À compter du 1ᵉʳ décembre 2026, les industriels opérant au Cameroun devront intégrer au moins 30 % de plastique recyclé local (R-PET) dans leurs emballages. Présentée le 20 juillet dernier à Douala lors d’un atelier de la Focaco, cette mesure administrative conjointe MINMIDT/MINEPDED suscite autant d’espoirs environnementaux et économiques que d’interrogations sur les capacités réelles du tissu industriel local.

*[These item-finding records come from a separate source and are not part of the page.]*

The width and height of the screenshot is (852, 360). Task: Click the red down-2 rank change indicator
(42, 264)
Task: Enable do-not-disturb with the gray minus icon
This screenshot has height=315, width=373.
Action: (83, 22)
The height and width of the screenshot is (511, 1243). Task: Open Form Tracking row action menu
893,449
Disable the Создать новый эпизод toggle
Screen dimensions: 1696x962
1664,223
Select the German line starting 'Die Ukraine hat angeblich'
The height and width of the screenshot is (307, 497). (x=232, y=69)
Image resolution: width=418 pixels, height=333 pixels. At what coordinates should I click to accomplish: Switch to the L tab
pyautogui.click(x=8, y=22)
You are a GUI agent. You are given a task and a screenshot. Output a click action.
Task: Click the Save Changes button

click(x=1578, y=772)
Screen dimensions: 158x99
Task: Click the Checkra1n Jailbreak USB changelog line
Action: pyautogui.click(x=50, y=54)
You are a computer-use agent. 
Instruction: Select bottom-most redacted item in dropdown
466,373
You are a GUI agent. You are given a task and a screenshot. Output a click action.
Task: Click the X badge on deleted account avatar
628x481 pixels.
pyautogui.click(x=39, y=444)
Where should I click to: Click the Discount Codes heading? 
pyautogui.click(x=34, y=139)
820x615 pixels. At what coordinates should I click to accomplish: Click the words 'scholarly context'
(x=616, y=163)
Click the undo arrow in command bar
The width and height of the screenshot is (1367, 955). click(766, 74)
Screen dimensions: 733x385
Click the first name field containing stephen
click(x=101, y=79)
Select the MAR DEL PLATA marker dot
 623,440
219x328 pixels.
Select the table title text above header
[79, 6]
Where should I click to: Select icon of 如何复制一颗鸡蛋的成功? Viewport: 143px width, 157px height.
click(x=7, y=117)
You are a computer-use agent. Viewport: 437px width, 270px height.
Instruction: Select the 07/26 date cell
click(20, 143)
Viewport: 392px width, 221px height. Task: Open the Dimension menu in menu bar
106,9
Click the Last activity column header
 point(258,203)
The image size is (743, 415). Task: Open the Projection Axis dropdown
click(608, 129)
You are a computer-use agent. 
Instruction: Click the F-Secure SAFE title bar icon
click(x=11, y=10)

Le compte à rebours est enclenché. Dans un peu plus de quatre mois, le paysage de l’emballage plastique au Cameroun s’apprête à connaître une mutation majeure. Issu d’un arrêté conjoint signé le 8 décembre 2025 par le ministère des Mines, de l’Industrie et du Développement Technologique (MINMIDT) et celui de l’Environnement, de la Protection de la Nature et du Développement Durable (MINEPDED), le texte impose un quota minimal de 30 % de PET recyclé (R-PET) d’origine locale pour la fabrication d’emballages alimentaires et non alimentaires.
Réunis le lundi 20 juillet 2026 au quartier Bali à Douala, à l’initiative de la Fondation camerounaise des consommateurs (Focaco), experts, acteurs de la société civile et journalistes ont disséqué les enjeux d’un texte qui vise à transformer une crise écologique majeure en opportunité économique.

Urgence sanitaire et bombe à retardement
Les chiffres avancés lors des échanges font froid dans le dos. Selon l’expert environnementaliste Didier Yimkoua, le pays produit environ 600 tonnes de déchets plastiques par an, une masse qui asphyxie les drains urbains, bouche les cours d’eau et sature les décharges publiques.
Au-delà de l’impact visuel et environnemental, l’expert tire la sonnette d’alarme sur l’impact sanitaire. Utilisé massivement pour le « packaging », le plastique contient plus de 154 substances chimiques toxiques susceptibles de migrer vers les aliments ou les boissons sous l’effet de la chaleur et du soleil. « Les déchets plastiques sont un véritable poison », avertit-il, pointant des risques majeurs pour le système cardiovasculaire et la fertilité. Pour Alphonse Ayissi Abena, président de la Focaco, la mesure ministérielle relève donc d’un impératif de santé publique où « l’État doit prendre toute sa place ».
En chiffre : 600 tonnes de déchets plastiques sont produites chaque année au Cameroun. L’objectif de la réforme est de diviser par deux les émissions de CO2 associées tout en assainissant les agglomérations urbaines.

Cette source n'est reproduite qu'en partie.